***** DATA FOR THIS TASK *****
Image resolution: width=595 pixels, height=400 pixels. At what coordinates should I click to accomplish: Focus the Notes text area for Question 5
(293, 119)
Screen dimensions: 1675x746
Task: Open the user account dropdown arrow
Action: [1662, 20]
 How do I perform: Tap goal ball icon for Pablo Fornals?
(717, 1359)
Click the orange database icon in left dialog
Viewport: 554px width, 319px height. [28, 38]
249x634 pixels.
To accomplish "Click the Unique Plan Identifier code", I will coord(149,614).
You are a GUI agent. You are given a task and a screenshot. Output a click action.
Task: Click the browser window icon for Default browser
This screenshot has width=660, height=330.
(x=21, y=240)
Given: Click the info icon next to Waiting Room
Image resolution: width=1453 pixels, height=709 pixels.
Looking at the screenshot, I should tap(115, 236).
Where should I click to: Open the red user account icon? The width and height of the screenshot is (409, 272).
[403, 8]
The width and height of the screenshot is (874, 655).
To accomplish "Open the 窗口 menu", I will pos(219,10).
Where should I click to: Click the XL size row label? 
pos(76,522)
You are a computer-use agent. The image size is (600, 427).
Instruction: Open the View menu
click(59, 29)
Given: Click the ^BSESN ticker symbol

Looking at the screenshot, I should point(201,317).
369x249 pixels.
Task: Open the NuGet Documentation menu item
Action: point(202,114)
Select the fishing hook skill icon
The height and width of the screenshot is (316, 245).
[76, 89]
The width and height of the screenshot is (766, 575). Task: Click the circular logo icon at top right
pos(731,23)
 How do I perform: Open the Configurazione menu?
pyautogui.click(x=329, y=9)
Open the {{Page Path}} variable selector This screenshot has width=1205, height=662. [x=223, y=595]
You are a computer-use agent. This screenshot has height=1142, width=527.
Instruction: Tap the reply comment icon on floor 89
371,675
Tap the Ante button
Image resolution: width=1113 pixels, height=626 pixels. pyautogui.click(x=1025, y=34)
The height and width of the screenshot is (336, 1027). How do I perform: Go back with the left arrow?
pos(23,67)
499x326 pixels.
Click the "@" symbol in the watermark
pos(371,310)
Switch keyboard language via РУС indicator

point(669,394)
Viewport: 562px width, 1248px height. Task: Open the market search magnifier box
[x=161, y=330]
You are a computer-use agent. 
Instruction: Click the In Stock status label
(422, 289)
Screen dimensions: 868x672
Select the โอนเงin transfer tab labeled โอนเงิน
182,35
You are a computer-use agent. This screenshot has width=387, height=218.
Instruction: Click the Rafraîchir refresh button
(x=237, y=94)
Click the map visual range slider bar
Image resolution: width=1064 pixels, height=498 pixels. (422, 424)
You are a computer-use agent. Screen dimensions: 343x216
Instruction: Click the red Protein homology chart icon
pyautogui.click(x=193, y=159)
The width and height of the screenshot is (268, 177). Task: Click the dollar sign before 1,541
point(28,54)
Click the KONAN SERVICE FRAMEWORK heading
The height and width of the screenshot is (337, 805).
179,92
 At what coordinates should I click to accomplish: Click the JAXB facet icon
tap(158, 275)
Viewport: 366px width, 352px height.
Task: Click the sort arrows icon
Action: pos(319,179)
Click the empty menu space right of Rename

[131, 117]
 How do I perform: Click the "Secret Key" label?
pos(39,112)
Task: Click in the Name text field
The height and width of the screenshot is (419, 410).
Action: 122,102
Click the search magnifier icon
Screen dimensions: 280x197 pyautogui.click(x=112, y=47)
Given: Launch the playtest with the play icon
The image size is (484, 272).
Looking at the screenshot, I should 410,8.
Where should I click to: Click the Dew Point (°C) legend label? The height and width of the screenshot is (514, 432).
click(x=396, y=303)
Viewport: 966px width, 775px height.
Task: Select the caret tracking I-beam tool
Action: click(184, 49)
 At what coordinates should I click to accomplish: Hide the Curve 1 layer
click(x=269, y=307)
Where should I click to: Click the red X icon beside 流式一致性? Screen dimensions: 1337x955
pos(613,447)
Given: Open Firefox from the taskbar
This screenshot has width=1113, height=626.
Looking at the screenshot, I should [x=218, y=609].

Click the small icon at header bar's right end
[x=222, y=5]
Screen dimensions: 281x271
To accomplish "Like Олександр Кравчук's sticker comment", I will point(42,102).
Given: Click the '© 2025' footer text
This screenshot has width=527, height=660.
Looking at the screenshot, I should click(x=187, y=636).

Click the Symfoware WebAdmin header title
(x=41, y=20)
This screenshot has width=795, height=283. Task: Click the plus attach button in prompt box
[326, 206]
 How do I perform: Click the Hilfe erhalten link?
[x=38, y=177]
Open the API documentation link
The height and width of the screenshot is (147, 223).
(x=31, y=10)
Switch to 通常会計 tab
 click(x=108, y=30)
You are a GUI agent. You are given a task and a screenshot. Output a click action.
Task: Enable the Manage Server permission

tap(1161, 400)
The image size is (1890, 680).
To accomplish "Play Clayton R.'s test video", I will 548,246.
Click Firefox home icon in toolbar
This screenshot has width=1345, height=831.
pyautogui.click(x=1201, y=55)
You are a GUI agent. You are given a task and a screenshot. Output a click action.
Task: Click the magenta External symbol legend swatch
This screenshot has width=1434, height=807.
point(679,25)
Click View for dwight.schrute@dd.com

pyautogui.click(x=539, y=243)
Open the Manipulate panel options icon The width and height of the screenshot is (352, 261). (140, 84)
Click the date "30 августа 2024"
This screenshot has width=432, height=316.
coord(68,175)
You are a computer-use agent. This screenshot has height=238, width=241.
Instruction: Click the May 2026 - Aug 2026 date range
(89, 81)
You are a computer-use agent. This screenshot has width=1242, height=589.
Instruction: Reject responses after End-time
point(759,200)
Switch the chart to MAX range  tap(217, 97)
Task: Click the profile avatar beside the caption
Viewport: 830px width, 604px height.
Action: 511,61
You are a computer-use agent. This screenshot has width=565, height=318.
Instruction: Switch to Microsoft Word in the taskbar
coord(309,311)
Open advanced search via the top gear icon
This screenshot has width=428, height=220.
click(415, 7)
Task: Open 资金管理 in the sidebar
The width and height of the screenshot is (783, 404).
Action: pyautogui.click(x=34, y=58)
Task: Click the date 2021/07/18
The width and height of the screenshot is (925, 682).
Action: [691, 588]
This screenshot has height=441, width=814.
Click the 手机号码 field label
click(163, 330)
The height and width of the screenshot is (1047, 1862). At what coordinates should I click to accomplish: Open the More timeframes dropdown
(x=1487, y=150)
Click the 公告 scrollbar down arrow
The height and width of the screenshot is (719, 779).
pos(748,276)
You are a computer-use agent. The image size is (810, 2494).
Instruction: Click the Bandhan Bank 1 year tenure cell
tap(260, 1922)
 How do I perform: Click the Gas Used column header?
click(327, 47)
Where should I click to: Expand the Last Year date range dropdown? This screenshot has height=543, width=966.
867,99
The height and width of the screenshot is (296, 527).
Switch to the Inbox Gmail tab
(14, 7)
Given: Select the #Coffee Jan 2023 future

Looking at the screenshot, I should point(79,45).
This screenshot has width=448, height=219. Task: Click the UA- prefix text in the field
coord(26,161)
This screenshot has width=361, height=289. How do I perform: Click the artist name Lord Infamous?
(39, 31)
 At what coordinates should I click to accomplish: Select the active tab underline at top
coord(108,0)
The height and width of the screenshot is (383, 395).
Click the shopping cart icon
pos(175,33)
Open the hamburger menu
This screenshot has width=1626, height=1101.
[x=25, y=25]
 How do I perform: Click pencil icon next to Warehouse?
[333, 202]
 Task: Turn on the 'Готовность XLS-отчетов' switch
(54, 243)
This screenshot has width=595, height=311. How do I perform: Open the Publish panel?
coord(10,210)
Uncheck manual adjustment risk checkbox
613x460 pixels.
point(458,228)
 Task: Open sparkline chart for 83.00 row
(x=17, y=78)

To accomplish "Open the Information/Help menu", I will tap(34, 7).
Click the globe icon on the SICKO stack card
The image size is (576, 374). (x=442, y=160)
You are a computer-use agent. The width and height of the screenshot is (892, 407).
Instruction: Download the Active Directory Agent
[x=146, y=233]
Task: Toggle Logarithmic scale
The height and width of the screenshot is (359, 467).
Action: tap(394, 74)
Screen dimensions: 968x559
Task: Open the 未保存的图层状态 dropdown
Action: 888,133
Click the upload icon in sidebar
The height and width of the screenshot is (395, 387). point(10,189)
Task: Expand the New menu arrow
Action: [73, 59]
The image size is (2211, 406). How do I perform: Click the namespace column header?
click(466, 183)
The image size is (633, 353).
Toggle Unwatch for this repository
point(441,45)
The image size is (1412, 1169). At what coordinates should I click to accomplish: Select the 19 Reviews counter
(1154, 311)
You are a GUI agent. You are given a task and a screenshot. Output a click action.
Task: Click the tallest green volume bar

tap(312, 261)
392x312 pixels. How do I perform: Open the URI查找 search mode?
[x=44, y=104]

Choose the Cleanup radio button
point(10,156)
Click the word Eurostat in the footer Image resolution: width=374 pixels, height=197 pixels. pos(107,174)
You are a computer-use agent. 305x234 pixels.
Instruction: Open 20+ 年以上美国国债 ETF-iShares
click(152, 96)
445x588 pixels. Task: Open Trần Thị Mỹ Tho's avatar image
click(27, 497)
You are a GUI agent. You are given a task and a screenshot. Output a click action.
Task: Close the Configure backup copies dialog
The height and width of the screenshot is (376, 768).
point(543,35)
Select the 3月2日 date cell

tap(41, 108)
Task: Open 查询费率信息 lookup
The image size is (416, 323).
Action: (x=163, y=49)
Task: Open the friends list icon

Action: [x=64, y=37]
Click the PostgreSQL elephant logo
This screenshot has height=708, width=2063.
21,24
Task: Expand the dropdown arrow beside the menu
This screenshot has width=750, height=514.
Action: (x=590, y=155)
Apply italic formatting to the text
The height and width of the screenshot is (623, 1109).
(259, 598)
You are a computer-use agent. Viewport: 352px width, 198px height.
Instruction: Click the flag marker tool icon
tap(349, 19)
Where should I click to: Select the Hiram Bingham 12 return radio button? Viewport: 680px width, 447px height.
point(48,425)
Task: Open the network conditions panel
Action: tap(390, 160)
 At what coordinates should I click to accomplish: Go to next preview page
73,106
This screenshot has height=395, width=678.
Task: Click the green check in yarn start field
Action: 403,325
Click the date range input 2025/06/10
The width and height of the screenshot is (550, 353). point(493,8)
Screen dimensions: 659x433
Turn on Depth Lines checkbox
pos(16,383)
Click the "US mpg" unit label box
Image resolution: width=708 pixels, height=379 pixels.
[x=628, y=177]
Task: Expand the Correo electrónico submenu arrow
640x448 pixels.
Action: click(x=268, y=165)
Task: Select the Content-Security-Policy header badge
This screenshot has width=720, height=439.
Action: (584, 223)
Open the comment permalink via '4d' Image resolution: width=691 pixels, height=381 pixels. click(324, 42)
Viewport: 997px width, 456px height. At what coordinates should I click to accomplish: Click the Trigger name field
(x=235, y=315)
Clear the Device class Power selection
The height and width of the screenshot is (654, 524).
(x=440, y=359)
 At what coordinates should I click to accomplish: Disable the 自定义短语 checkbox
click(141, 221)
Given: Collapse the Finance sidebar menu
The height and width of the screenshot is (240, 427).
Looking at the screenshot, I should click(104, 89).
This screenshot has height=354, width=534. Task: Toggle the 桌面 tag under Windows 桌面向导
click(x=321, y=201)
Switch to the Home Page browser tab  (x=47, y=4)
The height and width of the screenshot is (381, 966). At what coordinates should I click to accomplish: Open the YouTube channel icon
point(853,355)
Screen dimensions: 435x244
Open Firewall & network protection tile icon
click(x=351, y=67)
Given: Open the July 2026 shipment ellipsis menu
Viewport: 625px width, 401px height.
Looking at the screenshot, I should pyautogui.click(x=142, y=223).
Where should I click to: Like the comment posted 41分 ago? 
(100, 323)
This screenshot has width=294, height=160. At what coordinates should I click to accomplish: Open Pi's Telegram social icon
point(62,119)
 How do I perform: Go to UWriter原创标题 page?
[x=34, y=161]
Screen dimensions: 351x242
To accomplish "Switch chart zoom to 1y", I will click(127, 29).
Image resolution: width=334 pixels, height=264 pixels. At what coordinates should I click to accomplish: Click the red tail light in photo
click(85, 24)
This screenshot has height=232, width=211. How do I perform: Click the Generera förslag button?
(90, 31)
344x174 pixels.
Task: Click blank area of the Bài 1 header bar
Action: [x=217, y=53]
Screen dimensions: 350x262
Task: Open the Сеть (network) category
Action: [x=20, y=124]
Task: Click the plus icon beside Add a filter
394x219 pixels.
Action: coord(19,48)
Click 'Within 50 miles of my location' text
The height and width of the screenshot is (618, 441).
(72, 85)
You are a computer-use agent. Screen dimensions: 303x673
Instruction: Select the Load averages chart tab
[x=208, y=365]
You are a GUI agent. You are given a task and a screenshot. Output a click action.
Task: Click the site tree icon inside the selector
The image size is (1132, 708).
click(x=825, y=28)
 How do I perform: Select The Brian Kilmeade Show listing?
*****
* [TO DO] Find how many lines contain "browser" in the data. Write that number and nothing else.

* [ANSWER BOX] 2